Ehlers-Danlos Syndrome is a connective tissue disorder that affects joint stability, skin, and internal organs, making ordinary physical tasks genuinely painful and unpredictable. Moutsos wrote the song after growing close to someone living with the condition, and the lyrical perspective is honest about where he’s standing: outside the experience, watching someone navigate what he can only partially understand. “Show me how to fight this feeling / the art of how to fall” isn’t an offer of help. It’s a request for instruction.

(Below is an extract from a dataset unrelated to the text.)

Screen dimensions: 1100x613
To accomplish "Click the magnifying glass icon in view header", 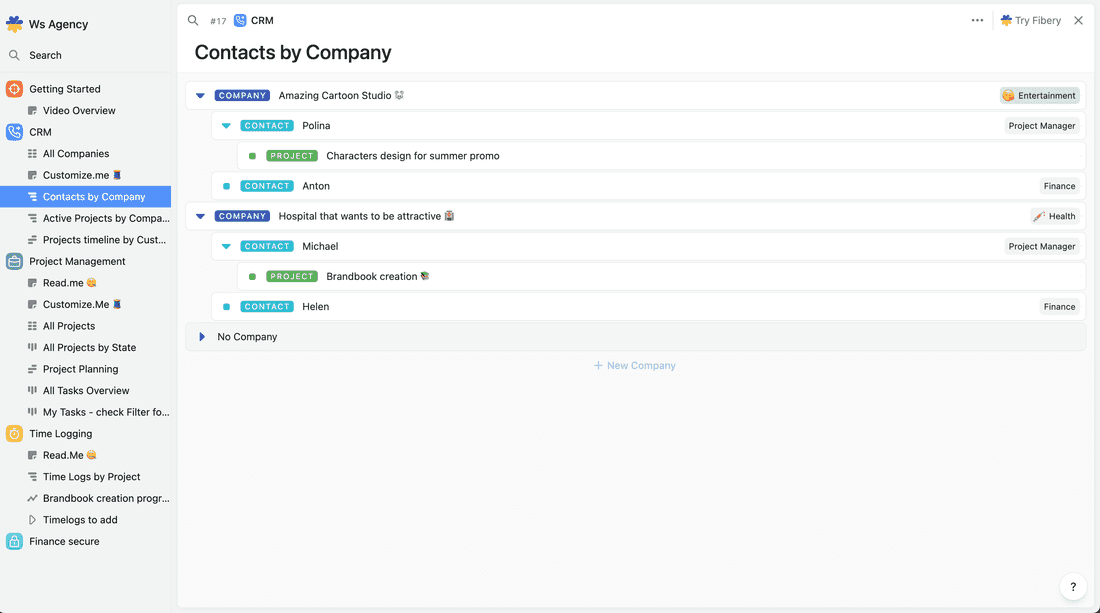I will tap(192, 19).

The indie rock production from collaborator Ioannis Voudouris keeps the arrangement spare enough that the lyric stays in focus, which matters for a song this compressed. At under a minute and a half of lyrical content, every line is load-bearing. “When sleeping is harder than just existing” earns its place by being specific rather than gestural, a detail that anyone with chronic pain would recognize immediately, and anyone without it would have to sit with.
The title does work that the lyric doesn’t need to repeat. Naming the song after the syndrome rather than a metaphor for it keeps the subject grounded in something real, a person with an actual diagnosis, rather than softening it into general hardship. Moutsos isn’t writing about struggle in the abstract. He’s writing about someone specific, and the song holds that weight without making it the point.